Topic: The Tao of Ben
To borrow a word from my friend AB, there are about a frillion reasons why Ben is absolutely the guy for me. These reasons crop up every day, usually in very routine aspects of day-to-day life. Which, as I've said before, is exactly where love's true colors are found.
Yesterday I found myself coming down with just a real ornery sort of coughing, congested headachey cold/flu type of thing. Just butt ugly. It was the start of a three-day weekend, so my office closd early, and I went straight to bed with a mug of tea, a bottle of cough syrup and the remote control. Ben offered to pick up the boys so I could rest.
So I took to bed, and the whole family wound up congregated up there, and we watched TV, and I blew my nose and swigged cough syrup, and eventually everyone wound up falling asleep.
And so it was that I found myself up all alone at 2:30 a.m., sniffling, coughing and suddenly realizing that I must have chugged too much cough syrup. It was Robitussin; Dr. Sears said the active ingredient was okay during pregnancy; I hadn't thought much about it. But cough syrup? If you overdo it? Can affect you sort of strangely. What I'm saying is it gets sort of hallucinogenic.
So here I am, essentially tripping on cough syrup all alone in the dead of night. And I'm thinking well, this is a buzz I would have paid good money for 25 years ago, but now it really is kind of a pain in the ass, and here I am sick besides. And then Ben woke up.
I told him what was wrong, and he hugged me and told me I was goofy. And do you know what he did? He hunkered down and kept me company. With our two sons snoozing away in bed beside us, we cuddled up on the bed, whispering and talking in the dark, and flipped through all 400 channels in our premium digital cable lineup before deciding to chuck all that and put in the VHS of Things To Come (1936), an Art Deco science fiction glimpse into the future. Is there anything so cool as the vintage future?
After a couple of hours of watching that, holding hands and saying "cooool" a lot, we heard a thunderstorm approaching outside. Which might not be much to you, but in Southern California, they're remarkable events -- you might see one in a ten-year period, maybe not. So we opened the blinds and sat there listening to the thunder and watching the lightning together at 5 a.m.
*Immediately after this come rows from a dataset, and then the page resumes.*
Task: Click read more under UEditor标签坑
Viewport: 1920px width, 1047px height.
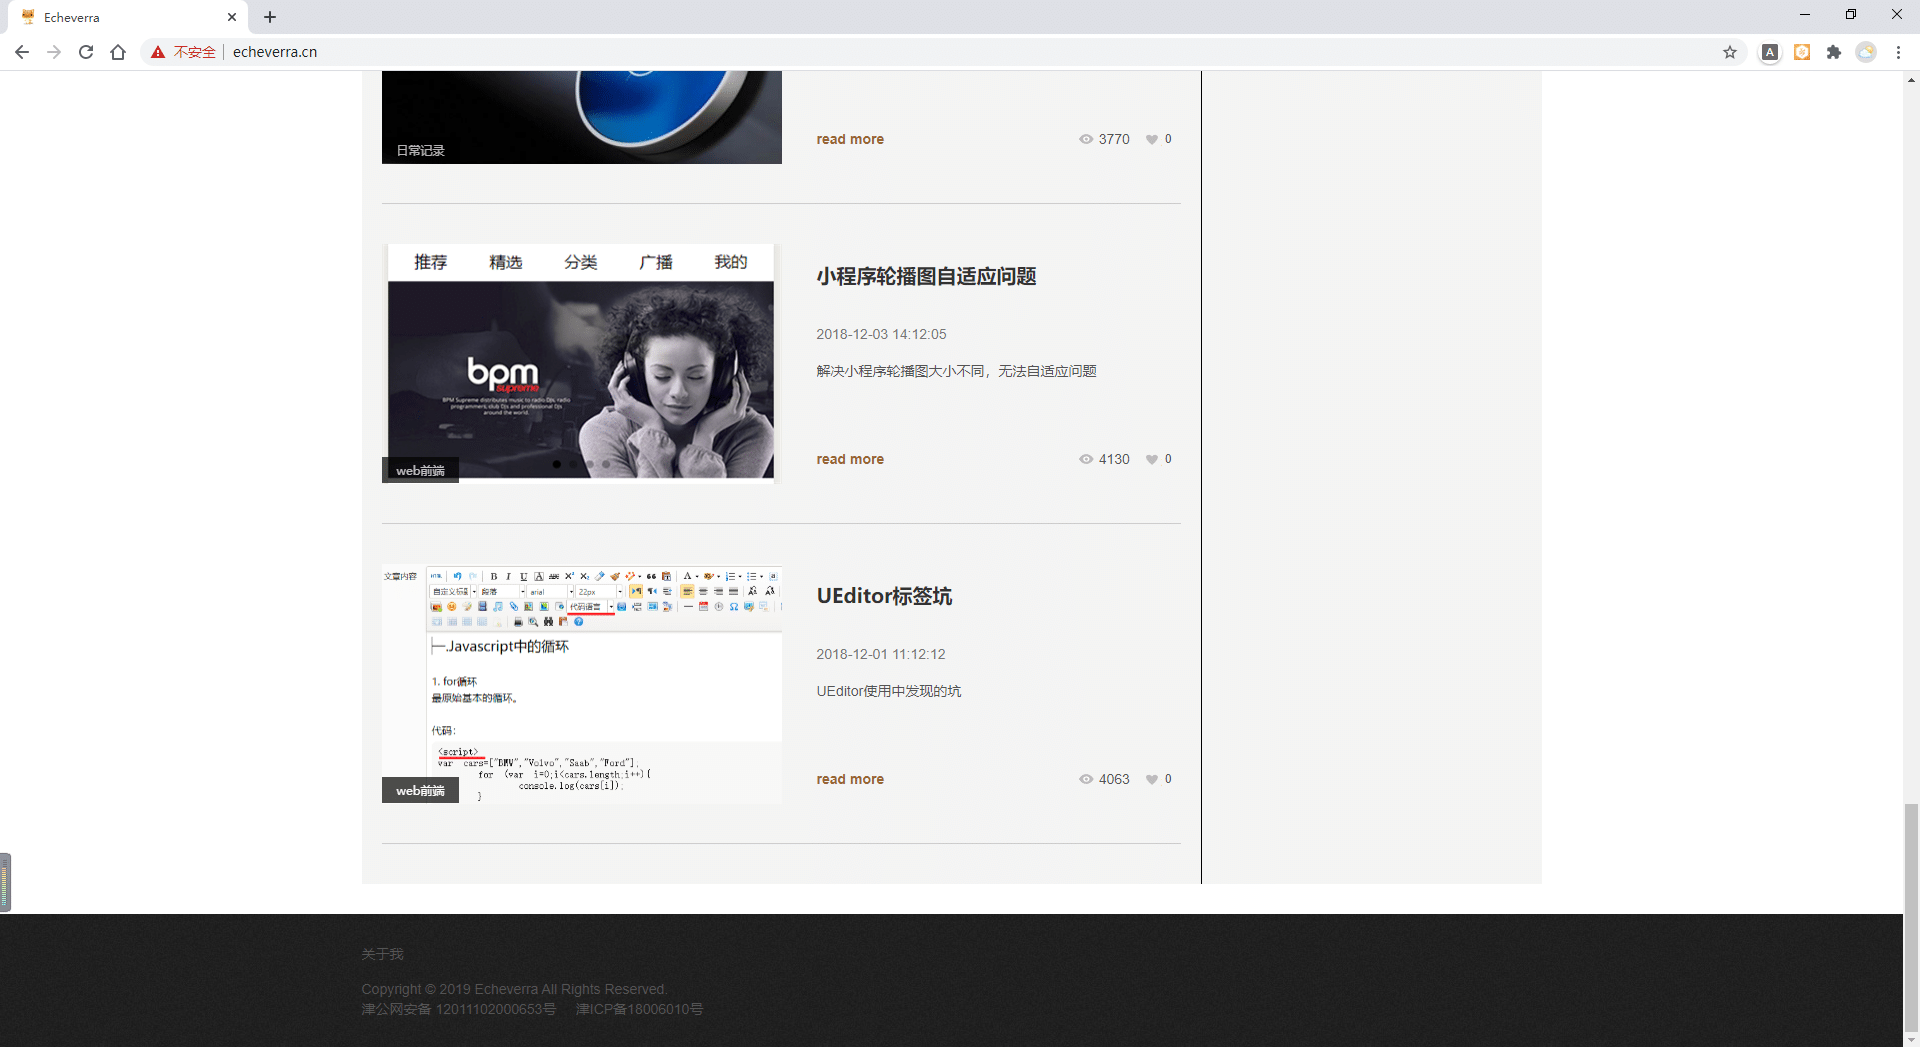Action: (x=849, y=779)
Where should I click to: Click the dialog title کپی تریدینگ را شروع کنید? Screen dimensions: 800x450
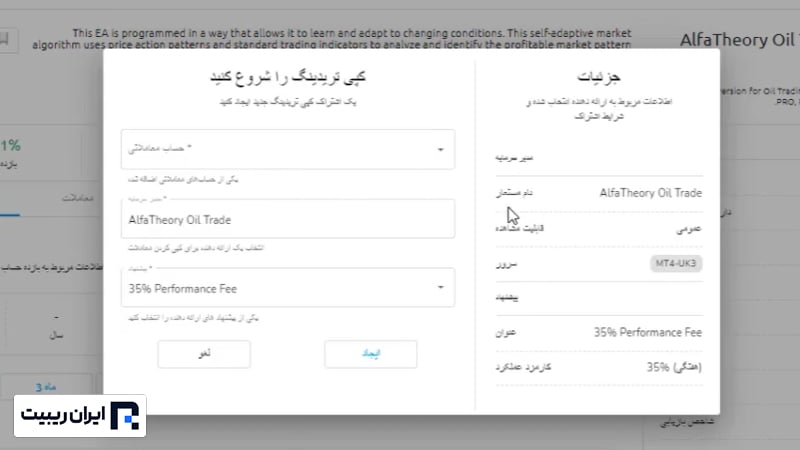287,78
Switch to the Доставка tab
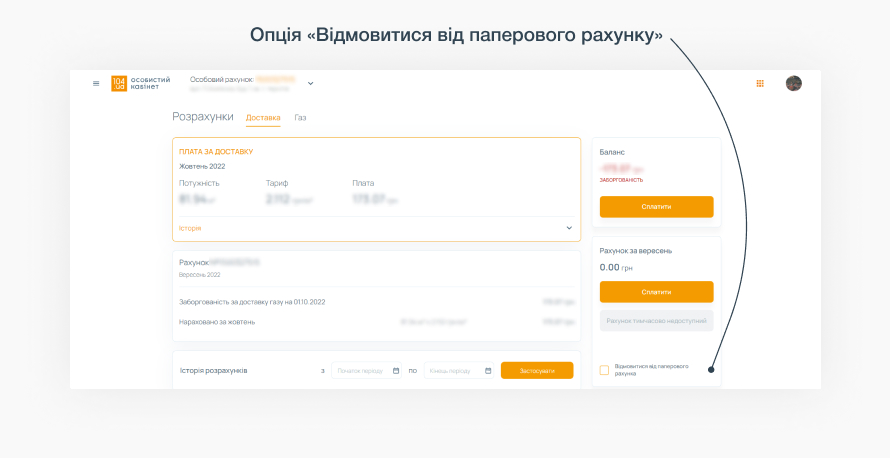 [263, 118]
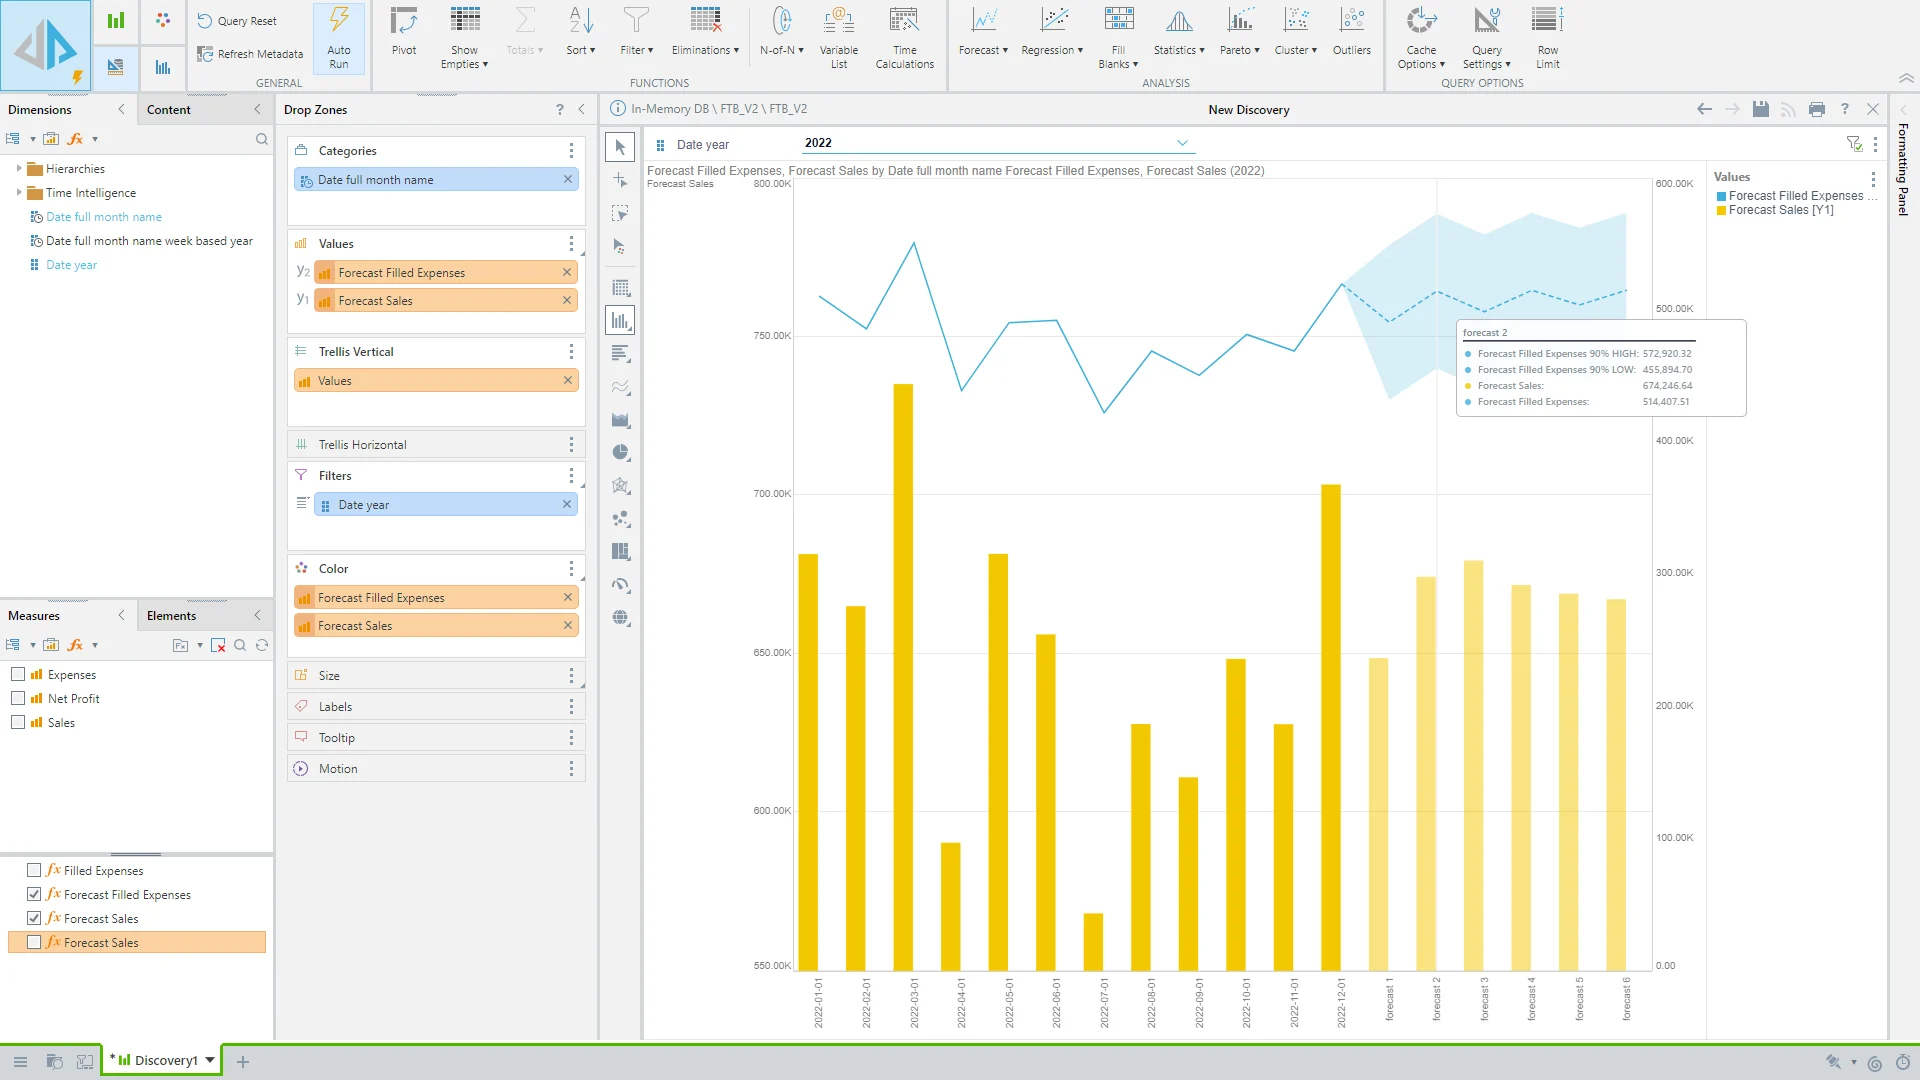
Task: Uncheck the Forecast Filled Expenses checkbox
Action: coord(34,895)
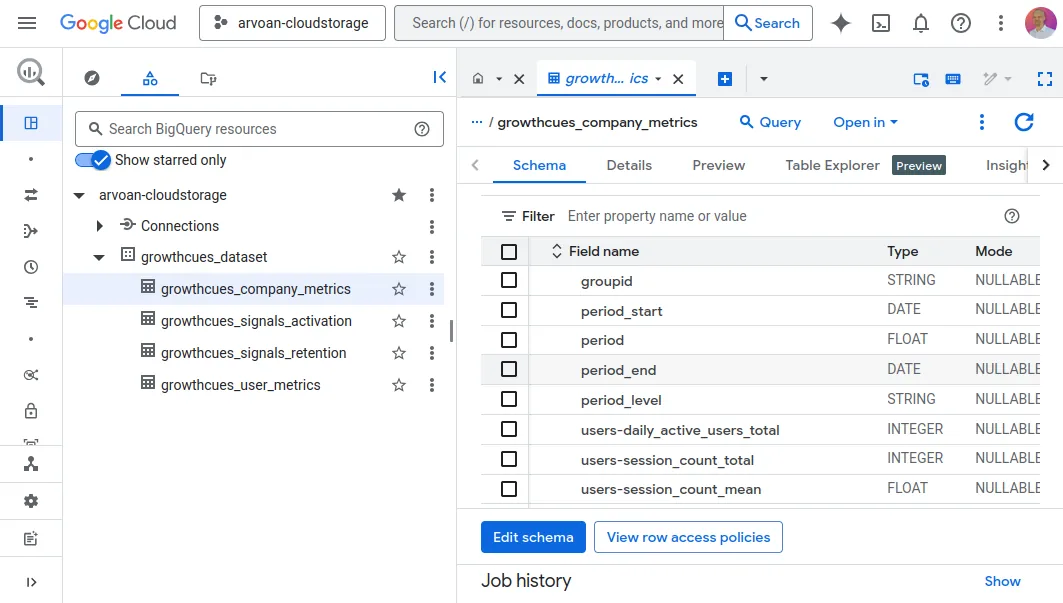Select all fields via header checkbox
1063x603 pixels.
click(509, 251)
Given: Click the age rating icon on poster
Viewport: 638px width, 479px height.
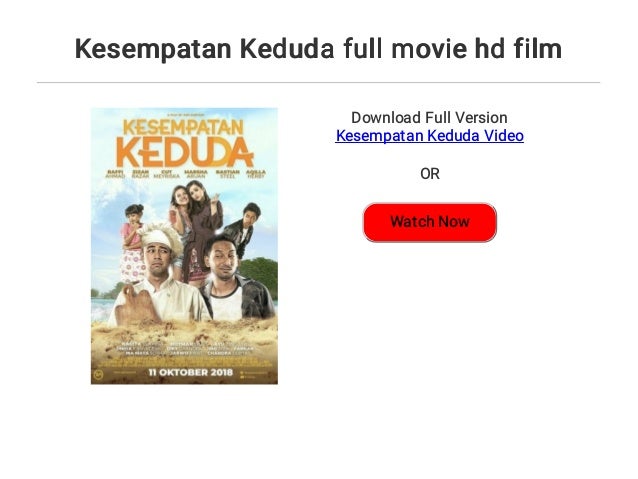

And then we went back to bed. It was the most time alone we've had together in a very long time, completely not romantic or planned or even very interesting. But oh my God, so friendly and comforting and cozy.
How cool is to be married to your best friend? Who else will sit up with you and keep you company on your stupid cough syrup trip and watch '30s movies with you in the dead of night and hold your hand and giggle with you and think lightning is as cool as you do? I never have to explain or defend or excuse or pretend with Ben. He just inhabits this life with me, day in and day out, there when I need him, no questions asked. Oh my dear goodness, so lucky am I.